If you could visit any country at any point in history, where/when would you go, and why?
This probably sounds a bit tame, but I think early nineteenth century society in England would be interesting to experience – really different, yet containing the seeds of the modern age. Plus you could meet fascinating people like Isambard Kingdom Brunel and Jane Austen.
Who are your favourite female characters in literature or pop culture? And do you have a favourite type of female character you enjoy writing?
Sigourney Weaver’s character in Alien comes to mind – so iconic and uncompromising, and one that was originally written for a man (take note, Hollywood!) Captain Marvel was pretty good too, though you really can’t fight like that without your hair tied back…
Tell us about a book that’s excellent, but underappreciated or obscure.

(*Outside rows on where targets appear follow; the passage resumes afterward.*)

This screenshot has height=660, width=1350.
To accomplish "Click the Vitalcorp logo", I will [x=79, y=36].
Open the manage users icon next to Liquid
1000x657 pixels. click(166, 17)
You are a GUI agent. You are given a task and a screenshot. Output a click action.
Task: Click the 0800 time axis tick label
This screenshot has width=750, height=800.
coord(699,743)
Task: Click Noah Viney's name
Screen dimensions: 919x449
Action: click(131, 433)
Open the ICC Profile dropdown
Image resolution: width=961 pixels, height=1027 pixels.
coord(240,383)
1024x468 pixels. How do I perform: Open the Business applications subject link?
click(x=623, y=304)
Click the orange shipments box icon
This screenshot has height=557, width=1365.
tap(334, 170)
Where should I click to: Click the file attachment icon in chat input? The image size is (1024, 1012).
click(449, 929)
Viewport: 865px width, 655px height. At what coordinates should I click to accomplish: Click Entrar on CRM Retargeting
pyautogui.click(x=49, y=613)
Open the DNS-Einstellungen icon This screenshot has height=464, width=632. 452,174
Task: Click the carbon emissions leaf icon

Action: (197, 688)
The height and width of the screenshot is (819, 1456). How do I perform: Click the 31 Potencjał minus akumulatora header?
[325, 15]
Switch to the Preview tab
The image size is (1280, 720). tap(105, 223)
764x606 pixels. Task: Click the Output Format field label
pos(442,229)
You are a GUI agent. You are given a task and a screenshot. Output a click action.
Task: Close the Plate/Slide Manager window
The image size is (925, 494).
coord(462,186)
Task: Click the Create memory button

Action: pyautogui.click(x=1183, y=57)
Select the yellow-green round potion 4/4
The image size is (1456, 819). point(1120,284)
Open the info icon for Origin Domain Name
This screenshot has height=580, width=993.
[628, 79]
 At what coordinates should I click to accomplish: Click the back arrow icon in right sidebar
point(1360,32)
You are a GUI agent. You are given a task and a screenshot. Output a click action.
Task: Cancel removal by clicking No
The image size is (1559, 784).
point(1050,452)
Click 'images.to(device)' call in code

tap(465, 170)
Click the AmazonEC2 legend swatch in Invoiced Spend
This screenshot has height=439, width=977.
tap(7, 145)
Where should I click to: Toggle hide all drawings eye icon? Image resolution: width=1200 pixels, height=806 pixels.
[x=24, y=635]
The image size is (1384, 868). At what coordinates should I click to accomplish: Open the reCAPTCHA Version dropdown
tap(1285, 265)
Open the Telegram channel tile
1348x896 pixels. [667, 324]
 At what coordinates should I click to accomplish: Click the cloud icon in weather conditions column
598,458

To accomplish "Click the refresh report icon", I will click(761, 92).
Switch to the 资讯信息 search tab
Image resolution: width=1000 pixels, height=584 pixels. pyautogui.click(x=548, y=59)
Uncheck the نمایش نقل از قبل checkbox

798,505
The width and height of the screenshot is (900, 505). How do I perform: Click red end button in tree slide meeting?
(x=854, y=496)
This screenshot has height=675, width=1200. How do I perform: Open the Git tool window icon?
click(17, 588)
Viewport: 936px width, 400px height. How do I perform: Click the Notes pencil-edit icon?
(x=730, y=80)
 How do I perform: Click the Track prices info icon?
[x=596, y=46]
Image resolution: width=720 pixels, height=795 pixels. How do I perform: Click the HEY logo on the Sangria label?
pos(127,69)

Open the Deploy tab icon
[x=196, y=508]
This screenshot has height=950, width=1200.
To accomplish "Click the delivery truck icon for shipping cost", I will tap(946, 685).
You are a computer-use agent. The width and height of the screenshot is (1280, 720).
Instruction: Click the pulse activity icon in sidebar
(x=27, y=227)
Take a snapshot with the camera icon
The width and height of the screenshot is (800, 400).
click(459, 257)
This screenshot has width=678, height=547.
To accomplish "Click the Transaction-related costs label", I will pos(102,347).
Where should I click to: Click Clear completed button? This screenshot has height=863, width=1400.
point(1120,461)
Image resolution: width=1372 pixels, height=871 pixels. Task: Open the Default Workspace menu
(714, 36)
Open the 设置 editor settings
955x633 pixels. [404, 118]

This will be far from obscure in Latin America, but there’s a brilliant short novel by Adolfo Bioy Casares called The Invention of Morel. It’s about a man who gets marooned on an island full of holidaymakers who can’t see him. It’s inventive, unusual and you can read it in a weekend.
Finally, would you be so kind as to dazzle us with an elevator pitch? Why should readers check out your work?
The Undoing of Arlo Knott is about a man with an ‘undo’ button for life. He can experience anything and impress any friend… yet his whole life is shaped by regret. If you’ve ever wondered what it would be like to have the power of hindsight, this book is for you!
I also have ten custom book plates for any Fantasy Hive readers who would like a signed copy – contact me via heather-child.co.uk or on twitter/facebook.
That’s very kind of you Heather, thank you! Thanks again for joining us today.